■ What you have to do: The listing is to be reproduced exactly, excluding its pictures.

■ Given information:
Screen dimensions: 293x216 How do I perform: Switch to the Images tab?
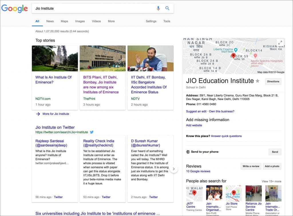click(x=80, y=21)
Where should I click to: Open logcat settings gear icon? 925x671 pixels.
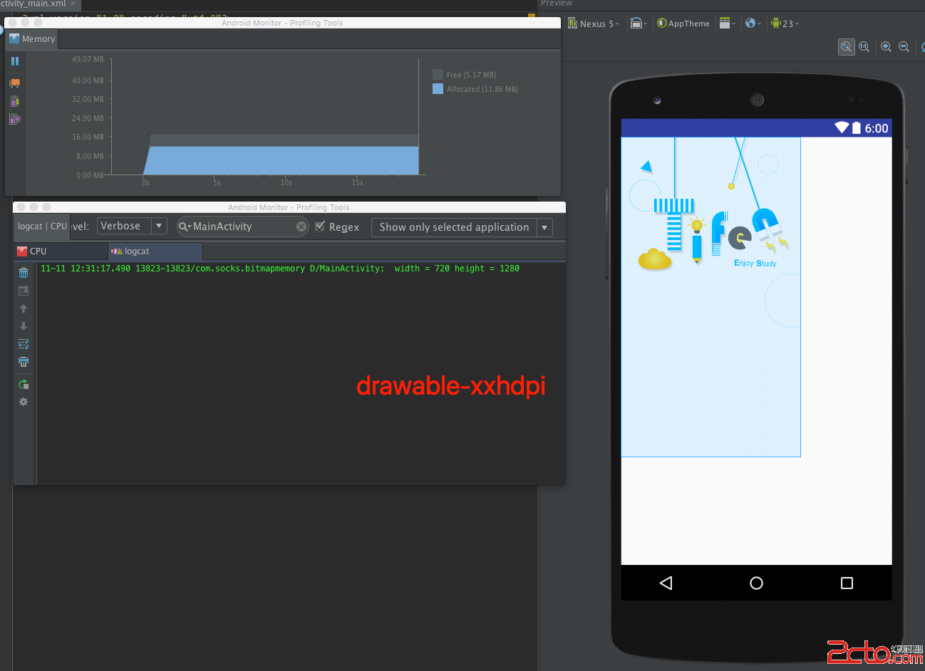[x=24, y=402]
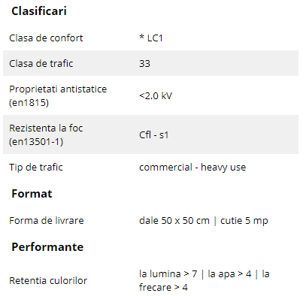
Task: Click the cutie 5 mp text
Action: (244, 221)
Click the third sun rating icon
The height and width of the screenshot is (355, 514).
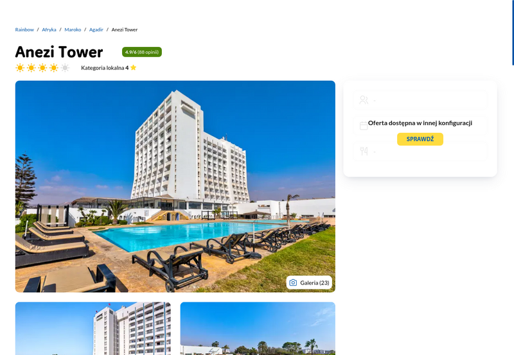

■ Result:
Screen dimensions: 293x216 How do I perform: Switch to the Images tab?
click(x=80, y=21)
Where should I click to: Open logcat settings gear icon? 925x671 pixels.
[x=24, y=402]
Task: Click the cutie 5 mp text
Action: (244, 221)
Click the third sun rating icon
The height and width of the screenshot is (355, 514).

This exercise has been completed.